Le recours à des matériaux et des mises en œuvre liés à une démarche environnementale et thermique, ou à l'utilisation d’énergie(s) renouvelable(s) est autorisé.
DISPOSITIONS PARTICULIERES
1/ Pour les constructions à usage d'habitation :
Façades
Sont interdits : – l'emploi à nu des matériaux destinés à être recouverts d'un revêtement ou d'un enduit, – les bardages d'aspect métallique, – les teintes blanches, brillantes ou réfléchissante.
Toitures / Couvertures
La pente des toitures n'est pas réglementée. Les toitures terrasses sont autorisées si elles démontrent l’expression d'une démarche architecturale et environnementale.
Excepté pour les toitures terrasses, les couvertures des constructions principales seront traitées en matériaux d'aspect traditionnel et de teinte similaire aux tuiles et ardoises.
D'autres matériaux de couvertures peuvent être admis pour les bâtiments annexes et les extensions, sous réserve de leur intégration dans l'environnement immédiat.
Les capteurs solaires devront présentés une bonne insertion paysagère.
2/ Pour les constructions à usage agricole :
Les constructions doivent être réalisées de manière à s'intégrer au mieux dans leur environnement proche et lointain. L'implantation des bâtiments isolés ou des constructions de grande hauteur (silos, réservoirs,...) doit être choisie de façon à assurer la meilleure intégration dans le paysage.
En entrée de ville, tous les nouveaux bâtiments doivent être masqués par des écrans de verdure et être positionnés de façon à éviter toute vue directe depuis l’espace public.
Pour les façades visibles depuis les voies publiques, les bâtiments doivent être traités en matériaux d'aspect et de teinte similaire à ceux du bâtiment principal. L'unité d'aspect de l'ensemble du bâti doit être recherchée.
En entrée de ville comme dans toute la zone, l'utilisation de teintes blanches, brillantes ou réfléchissantes est interdite.
3/ Clôtures
* Les clôtures sur rue et dans la marge de recul auront une hauteur maximale de 2 mètres et devront être constituées soit :
- d’un mur plein traité en matériaux d’aspect et de teinte similaires aux briques rouges ou dans les mêmes matériaux que la construction principale, - d’un muret d'une hauteur de 0,80m maximum, surmonté ou non d'un dispositif à claire voie (grilles, lisses,...), - de grilles ou de panneaux rigides, - et/ou d'une haie vive. La hauteur maximale des portails et des portillons est limitée à 2,50 m.

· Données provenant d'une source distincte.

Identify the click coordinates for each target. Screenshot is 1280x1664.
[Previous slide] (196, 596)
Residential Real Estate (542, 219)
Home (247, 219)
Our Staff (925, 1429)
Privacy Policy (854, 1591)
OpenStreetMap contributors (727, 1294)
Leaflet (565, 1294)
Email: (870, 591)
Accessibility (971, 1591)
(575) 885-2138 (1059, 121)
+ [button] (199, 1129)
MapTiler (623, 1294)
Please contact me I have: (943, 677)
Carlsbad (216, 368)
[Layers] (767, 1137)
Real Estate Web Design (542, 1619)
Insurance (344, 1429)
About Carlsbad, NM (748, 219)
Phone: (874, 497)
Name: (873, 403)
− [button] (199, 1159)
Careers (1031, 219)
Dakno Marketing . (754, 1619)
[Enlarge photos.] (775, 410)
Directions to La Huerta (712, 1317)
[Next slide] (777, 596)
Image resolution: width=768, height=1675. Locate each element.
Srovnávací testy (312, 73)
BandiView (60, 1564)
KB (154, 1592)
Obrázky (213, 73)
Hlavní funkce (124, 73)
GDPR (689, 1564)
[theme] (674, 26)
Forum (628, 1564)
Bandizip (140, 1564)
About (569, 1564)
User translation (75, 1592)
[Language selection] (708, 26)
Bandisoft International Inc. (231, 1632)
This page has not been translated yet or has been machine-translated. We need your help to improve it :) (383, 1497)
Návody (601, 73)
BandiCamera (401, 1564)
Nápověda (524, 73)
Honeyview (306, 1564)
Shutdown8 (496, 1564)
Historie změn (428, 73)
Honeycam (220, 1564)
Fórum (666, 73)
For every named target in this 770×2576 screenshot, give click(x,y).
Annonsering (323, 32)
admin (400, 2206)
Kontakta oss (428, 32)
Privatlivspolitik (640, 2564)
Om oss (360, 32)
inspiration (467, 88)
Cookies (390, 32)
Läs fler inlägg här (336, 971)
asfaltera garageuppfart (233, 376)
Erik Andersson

La pose d'éléments d'aspect et de teinte similaires aux plaques béton et l’emploi à nu de matériaux destinés à être recouverts d'un revêtement ou d'un enduit sont interdits en limite d'emprise publique.
* En sus, dans le périmètre indicé « r » : les clôtures devront rester ouverte en partie basse, afin de faciliter la transparence hydraulique sur le secteur.
* Sur les autres limites séparatives, les clôtures auront une hauteur maximale de 2 m et devront être constituées soit :
- d’un muret d'une hauteur de 0,50m maximum, surmonté ou non d'un dispositif à claire voie (grilles, lisses,...), - de grilles ou de panneaux rigides, - d'un grillage souple, - et/ou d'une haie vive.
De façon générale, les clôtures ne doivent en aucun cas gêner la circulation sur l'ensemble de la zone, notamment en diminuant la visibilité aux sorties d'établissements et aux carrefours.
* En sus, dans le périmètre indicé « r » : les clôtures devront rester ouverte en partie basse, afin de faciliter la transparence hydraulique sur le secteur.
4/ Ouvrages techniques
Les ouvrages techniques tels que les postes électriques doivent être traités en harmonie avec les constructions environnantes.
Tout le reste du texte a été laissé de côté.